* Exercise instructions
Give the data below again exactly as it stands. Omit the pictures.

(Stored records)

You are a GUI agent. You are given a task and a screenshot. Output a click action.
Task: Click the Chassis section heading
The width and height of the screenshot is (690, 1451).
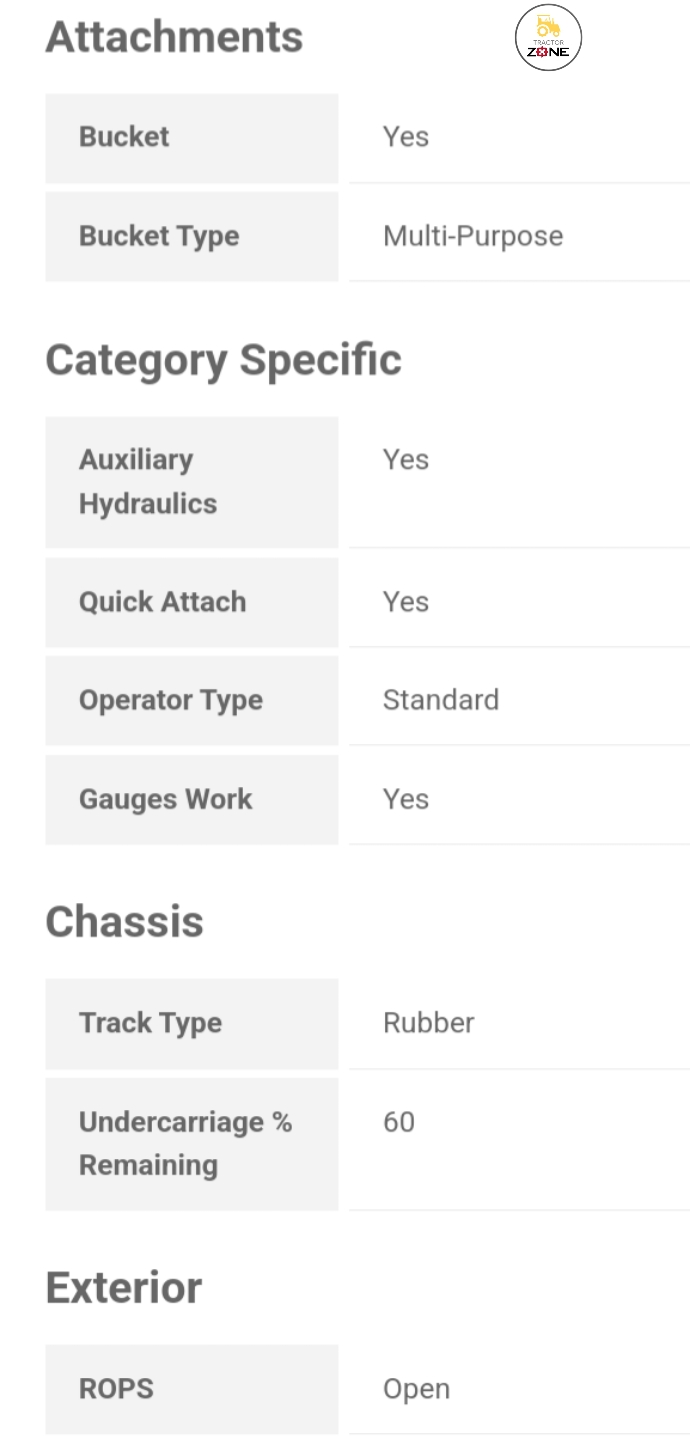click(x=124, y=922)
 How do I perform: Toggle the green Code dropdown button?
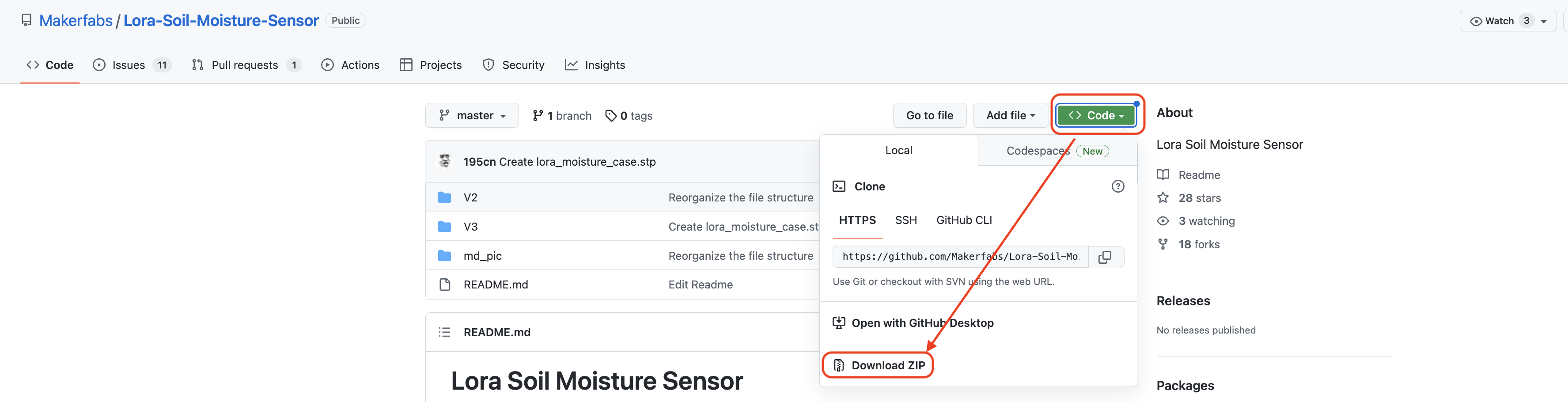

* Task output
You are a GUI agent. You are given a task and a screenshot. Output a click action.
Task: Click the Chassis section heading
The width and height of the screenshot is (690, 1451).
click(x=124, y=922)
 How do I perform: Toggle the green Code dropdown button?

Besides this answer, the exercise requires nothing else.